Psikoanalisis memiliki tiga penerapan: 1) suatu metoda penelitian dari pikiran; 2) suatu ilmu pengetahuan sistematis mengenai perilaku manusia; dan 3) suatu metoda perlakuan terhadap penyakit psikologis atau emosional. Dalam cakupan yang luas dari psikoanalisis ada setidaknya 20 orientasi teoretis yang mendasari teori tentang pemahaman aktivitas mental manusia dan perkembangan manusia. Berbagai pendekatan dalam perlakuan yang disebut “psikoanalitis” berbeda-beda sebagaimana berbagai teori yang juga beragam. Psikoanalisis Freudian, baik teori maupun terapi berdasarkan ide-ide Freud telah menjadi basis bagi terapi-terapi moderen dan menjadi salah satu aliran terbesar dalam psikologi. Sebagai tambahan, istilah psikoanalisis juga merujuk pada metoda penelitian terhadap perkembangan anak.

Struktur kepribadian

Menurut freud, kehidupan jiwa memiliki tiga tingkatan kesadaran, yakni sadar, prasadar dan tak-sadar. Aliran psikoanalisis Freud merujuk pada suatu jenis perlakuan dimana orang yang dianalisis mengungkapkan pemikiran secara verbal, termasuk asosiasi bebas, khayalan, dan mimpi, yang menjadi sumber bagi seorang penganalisis merumuskan konflik tidak sadar yang menyebabkan gejala yang dirasakan dan permasalahan karakter pada pasien, kemudian menginterpretasikannya bagi pasien untuk menghasilkan pemahaman diri untuk pemecahan masalahnya.

Terapi

Intervensi khusus dari seorang penganalisis biasanya mencakup mengkonfrontasikan dan mengklarifikasi mekanisme pertahanan, harapan, dan perasaan bersalah. Melalui analisis konflik, termasuk yang berkontribusi terhadap daya tahan psikis dan yang melibatkan tranferens kedalam reaksi yang menyimpang, perlakuan psikoanalisis dapat mengklarifikasi bagaimana pasien secara tidak sadar menjadi musuh yang paling jahat bagi dirinya sendiri: bagaimana reaksi tidak sadar yang bersifat simbolis dan telah distimulasi oleh pengalaman kemudian menyebabkan timbulnya gejala yang tidak dikehendaki. Terapi dihentikan atau dianggap selesai saat pasien mengerti akan kenyataan yang sesungguhnya, alasan mengapa mereka melakukan perilaku abnormal, dan menyadari bahwa perilaku tersebut tidak seharusnya mereka lakukan, lalu mereka sadar untuk menghentikan perilaku itu.

Mekanisme pertahanan Ego

Dalam aliran psikoanalisis dari Sigmund Freud, mekanisme pertahanan ego adalah strategi psikologis yang dilakukan seseorang, sekelompok orang, atau bahkan suatu bangsa untuk berhadapan dengan kenyataan dan mempertahankan citra-diri. Orang yang sehat biasa menggunakan berbagai mekanisme pertahanan selama hidupnya. Mekanisme tersebut menjadi patologis bila penggunaannya secara terus menerus membuat seseorang berperilaku maladaptif sehingga kesehatan fisik dan/atau mental orang itu turut terpengaruhi. Kegunaan mekanisme pertahan ego adalah untuk melindungi pikiran/diri/ego dari kecemasan, sanksi sosial atau untuk menjadi tempat “mengungsi” dari situasi yang tidak sanggup untuk dihadapi.

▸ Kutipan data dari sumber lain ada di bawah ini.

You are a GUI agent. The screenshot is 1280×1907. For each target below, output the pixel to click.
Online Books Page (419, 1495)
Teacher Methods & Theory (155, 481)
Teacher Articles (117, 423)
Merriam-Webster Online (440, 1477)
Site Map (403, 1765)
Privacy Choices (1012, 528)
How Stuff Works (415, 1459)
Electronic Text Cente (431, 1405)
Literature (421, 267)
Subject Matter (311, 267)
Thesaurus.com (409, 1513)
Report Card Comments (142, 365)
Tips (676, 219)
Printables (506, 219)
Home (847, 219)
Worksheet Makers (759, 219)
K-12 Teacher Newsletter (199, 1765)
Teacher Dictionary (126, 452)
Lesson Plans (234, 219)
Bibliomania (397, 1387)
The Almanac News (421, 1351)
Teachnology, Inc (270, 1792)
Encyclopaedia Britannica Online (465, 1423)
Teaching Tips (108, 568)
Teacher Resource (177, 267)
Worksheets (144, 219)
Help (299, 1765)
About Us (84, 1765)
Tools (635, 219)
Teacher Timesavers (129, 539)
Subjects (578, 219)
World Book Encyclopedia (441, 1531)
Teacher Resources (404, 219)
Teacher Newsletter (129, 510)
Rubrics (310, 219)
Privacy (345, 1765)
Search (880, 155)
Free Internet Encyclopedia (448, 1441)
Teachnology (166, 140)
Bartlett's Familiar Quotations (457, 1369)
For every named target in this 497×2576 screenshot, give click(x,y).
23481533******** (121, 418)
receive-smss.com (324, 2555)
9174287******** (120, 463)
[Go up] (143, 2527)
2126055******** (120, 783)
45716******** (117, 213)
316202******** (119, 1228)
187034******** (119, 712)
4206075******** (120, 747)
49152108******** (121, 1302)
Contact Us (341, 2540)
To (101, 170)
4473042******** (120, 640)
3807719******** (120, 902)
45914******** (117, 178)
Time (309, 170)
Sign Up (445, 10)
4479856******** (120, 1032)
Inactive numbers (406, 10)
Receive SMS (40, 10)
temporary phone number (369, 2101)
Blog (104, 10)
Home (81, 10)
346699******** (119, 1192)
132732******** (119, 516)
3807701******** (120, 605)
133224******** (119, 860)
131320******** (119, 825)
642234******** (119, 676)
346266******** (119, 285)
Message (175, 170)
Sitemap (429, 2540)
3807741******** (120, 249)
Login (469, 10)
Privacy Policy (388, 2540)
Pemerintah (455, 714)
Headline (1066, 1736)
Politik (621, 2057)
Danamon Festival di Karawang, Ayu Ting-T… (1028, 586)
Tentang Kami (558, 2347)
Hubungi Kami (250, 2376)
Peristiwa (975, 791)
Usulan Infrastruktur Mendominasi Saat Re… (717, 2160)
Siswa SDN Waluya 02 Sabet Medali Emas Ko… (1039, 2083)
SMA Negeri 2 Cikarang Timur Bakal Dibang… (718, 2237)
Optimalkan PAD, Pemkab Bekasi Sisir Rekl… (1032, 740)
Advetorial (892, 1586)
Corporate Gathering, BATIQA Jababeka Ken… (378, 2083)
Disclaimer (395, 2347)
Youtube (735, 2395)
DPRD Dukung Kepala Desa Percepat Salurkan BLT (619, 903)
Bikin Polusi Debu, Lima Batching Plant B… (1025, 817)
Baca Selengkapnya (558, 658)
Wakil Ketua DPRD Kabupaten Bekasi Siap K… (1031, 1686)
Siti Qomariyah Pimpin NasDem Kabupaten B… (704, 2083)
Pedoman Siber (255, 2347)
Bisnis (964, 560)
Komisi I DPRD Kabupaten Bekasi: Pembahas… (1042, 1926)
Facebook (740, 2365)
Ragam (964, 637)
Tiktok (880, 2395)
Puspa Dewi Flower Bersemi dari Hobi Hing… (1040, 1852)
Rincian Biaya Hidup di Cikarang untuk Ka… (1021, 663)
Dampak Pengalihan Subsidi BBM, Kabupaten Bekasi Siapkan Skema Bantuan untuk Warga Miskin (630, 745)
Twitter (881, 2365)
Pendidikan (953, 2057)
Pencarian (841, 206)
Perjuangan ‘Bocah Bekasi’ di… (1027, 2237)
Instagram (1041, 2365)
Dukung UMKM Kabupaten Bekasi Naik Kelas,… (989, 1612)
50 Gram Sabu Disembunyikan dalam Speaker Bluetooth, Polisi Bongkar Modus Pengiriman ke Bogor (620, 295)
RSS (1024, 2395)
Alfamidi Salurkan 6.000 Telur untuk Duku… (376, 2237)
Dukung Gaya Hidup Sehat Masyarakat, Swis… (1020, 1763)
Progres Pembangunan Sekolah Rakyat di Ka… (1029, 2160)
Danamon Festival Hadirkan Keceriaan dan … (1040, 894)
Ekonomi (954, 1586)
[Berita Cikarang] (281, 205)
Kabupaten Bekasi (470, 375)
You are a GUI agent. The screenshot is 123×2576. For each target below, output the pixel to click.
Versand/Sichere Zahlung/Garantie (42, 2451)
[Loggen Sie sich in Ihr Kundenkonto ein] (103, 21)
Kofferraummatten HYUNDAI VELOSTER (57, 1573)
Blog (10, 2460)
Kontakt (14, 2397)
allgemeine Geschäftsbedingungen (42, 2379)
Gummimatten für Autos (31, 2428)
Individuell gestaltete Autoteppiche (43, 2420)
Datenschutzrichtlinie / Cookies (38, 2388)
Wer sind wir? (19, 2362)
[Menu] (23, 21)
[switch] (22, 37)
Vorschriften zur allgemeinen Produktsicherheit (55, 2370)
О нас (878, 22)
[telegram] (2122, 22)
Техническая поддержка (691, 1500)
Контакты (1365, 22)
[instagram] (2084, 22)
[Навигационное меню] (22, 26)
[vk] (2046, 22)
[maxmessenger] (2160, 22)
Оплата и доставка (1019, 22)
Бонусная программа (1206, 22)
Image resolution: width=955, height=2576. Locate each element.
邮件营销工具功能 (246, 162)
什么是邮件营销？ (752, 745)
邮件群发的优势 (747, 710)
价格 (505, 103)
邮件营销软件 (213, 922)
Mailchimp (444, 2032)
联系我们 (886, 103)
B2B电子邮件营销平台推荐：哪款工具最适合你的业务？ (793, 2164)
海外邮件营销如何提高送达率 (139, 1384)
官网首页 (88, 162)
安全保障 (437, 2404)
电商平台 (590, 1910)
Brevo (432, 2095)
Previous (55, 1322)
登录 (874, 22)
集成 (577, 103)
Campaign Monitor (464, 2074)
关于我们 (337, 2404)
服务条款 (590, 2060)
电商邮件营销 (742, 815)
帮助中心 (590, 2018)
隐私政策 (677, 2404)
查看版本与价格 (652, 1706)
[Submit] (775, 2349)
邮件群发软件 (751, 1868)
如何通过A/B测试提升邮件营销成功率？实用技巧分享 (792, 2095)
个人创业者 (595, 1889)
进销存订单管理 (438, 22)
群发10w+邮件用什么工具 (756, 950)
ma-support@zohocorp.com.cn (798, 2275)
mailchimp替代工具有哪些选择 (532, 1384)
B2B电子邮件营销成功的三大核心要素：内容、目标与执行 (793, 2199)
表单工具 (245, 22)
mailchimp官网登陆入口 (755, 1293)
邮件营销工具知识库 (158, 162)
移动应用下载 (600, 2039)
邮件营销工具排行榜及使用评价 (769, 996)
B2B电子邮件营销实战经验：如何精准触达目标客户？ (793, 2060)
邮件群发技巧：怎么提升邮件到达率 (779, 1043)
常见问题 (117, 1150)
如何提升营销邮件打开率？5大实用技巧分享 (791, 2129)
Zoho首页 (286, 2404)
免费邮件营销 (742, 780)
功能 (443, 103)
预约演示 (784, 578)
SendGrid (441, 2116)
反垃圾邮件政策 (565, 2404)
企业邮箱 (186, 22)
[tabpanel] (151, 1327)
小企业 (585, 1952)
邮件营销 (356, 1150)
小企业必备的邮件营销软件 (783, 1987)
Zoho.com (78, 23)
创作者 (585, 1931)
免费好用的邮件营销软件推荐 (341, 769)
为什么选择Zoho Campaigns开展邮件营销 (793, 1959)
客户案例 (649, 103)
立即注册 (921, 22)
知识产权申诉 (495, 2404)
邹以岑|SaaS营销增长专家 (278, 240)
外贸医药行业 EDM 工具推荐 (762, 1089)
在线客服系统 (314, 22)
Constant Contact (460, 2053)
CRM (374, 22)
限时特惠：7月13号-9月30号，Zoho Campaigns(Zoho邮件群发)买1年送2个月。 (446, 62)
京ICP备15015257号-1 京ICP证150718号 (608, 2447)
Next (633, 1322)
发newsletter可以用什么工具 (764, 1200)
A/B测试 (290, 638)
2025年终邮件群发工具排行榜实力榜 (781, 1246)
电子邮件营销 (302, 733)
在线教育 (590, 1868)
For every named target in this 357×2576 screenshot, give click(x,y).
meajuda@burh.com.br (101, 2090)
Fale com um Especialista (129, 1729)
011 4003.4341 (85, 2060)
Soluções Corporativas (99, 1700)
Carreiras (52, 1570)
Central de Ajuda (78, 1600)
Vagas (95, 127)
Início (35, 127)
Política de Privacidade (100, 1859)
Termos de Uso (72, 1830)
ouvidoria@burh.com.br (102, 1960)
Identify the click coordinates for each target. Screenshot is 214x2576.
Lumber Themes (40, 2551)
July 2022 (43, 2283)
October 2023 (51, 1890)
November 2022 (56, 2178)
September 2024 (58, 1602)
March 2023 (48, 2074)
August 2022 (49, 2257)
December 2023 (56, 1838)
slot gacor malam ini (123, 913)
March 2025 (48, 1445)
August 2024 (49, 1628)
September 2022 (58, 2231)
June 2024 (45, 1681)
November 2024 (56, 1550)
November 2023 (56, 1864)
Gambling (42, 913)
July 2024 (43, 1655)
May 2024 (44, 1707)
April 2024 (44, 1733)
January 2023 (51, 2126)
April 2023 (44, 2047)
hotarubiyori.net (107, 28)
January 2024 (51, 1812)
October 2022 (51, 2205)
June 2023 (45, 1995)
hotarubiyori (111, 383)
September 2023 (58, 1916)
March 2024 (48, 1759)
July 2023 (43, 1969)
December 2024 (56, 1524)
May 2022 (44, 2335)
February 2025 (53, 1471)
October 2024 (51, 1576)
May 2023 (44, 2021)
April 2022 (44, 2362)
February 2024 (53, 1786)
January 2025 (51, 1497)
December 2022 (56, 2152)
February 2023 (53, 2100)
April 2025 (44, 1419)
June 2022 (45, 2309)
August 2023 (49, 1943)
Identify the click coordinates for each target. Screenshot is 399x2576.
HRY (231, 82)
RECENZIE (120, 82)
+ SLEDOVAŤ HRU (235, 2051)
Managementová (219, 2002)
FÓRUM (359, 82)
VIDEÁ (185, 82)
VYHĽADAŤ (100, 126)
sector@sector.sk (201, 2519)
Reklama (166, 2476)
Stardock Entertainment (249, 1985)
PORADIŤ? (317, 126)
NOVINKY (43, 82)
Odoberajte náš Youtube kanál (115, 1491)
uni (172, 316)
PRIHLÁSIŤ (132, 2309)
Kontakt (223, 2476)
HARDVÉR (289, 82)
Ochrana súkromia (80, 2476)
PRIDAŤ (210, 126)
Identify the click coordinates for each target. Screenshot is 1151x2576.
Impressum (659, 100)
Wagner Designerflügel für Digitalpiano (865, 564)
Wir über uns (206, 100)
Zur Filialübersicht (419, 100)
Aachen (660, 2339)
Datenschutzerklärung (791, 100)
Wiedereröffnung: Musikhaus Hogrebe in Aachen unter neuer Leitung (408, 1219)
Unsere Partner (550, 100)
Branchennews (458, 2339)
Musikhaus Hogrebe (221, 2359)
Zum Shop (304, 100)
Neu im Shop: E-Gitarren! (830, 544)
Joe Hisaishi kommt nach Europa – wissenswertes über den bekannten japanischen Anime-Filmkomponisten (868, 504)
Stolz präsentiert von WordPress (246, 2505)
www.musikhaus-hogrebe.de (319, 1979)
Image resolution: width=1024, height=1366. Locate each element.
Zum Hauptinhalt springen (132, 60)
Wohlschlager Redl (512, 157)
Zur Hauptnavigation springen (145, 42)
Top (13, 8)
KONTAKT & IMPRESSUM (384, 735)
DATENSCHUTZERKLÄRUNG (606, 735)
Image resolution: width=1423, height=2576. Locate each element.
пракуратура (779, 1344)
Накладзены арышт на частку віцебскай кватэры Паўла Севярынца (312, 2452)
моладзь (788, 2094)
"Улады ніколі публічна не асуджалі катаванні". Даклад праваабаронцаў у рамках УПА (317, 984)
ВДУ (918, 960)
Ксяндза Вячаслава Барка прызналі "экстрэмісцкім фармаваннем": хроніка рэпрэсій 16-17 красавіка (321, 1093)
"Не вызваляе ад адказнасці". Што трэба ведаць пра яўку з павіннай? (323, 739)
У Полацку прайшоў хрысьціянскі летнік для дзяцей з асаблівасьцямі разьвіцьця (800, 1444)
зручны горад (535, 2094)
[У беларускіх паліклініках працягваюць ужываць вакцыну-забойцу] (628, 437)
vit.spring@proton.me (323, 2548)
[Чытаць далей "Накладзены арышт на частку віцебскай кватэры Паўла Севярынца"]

Mekanisme pertahanan dilakukan oleh ego sebagai salah satu bagian dalam struktur kepribadian menurut psikoanalisis Freud selain id, dan super ego. Mekanisme tersebut diperlukan saat impuls-impuls dari id mengalami konflik satu sama lain, atau impuls itu mengalami konflik dengan nilai dan kepercayaan dalam super ego, atau bila ada ancaman dari luar yang dihadapi ego.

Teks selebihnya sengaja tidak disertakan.